There's a subplot here: using EGL and RPG together. Note that I said RPG; you could also use COBOL if you were so inclined, and lots of EGL folks do. In fact, EGL will generate COBOL and I will spend some time with that particular piece of the technology over the coming months. But I am an i
guy, and for the majority of us, RPG is the language we use to code business logic. And while there are lots of really super-bright people working to make EGL a complete, self-contained business language, my particular self-appointed niche is going to be making sure that all those RPG programs (and more importantly, those RPG programmers) can use EGL to enhance and extend their existing applications, letting them co-exist with brand new applications (written in EGL, of course!).
Programmers may some day be able to write entire ERP applications using nothing but EGL; that's certainly the goal of the EGL team.
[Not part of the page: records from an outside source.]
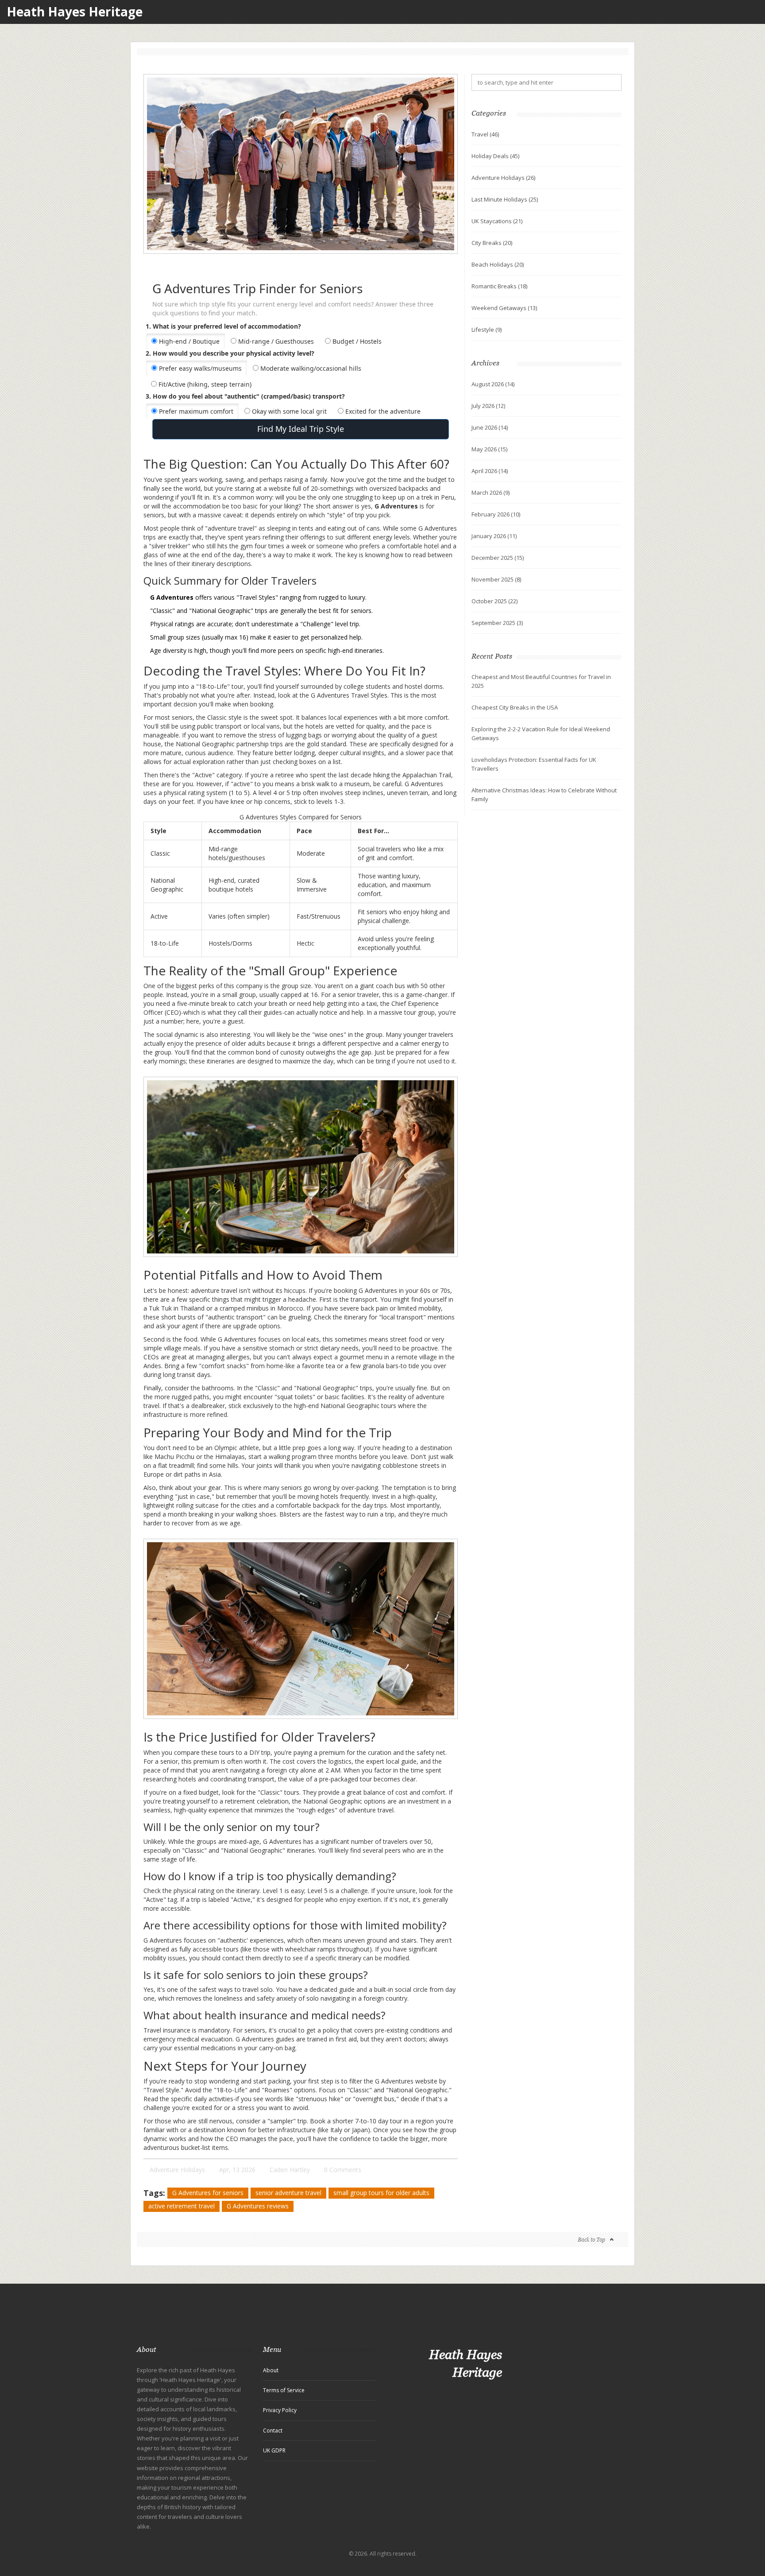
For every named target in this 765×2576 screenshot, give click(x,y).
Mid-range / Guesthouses (275, 341)
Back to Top (591, 2239)
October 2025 (494, 601)
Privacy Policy (280, 2410)
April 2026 (489, 471)
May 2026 (489, 449)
But for now, i
shops already have business logic - logic that they've spent years (even decades!) developing - and the best initial use of EGL in those shops is exposing that logic, either directly as browser-based web applications or - moving to the true SOA approach - as web services that can be consumed by other internal and external clients. Then, they can combine that newly enabled business logic with all the rich application features of EGL to create new integrated applications they never dreamed of.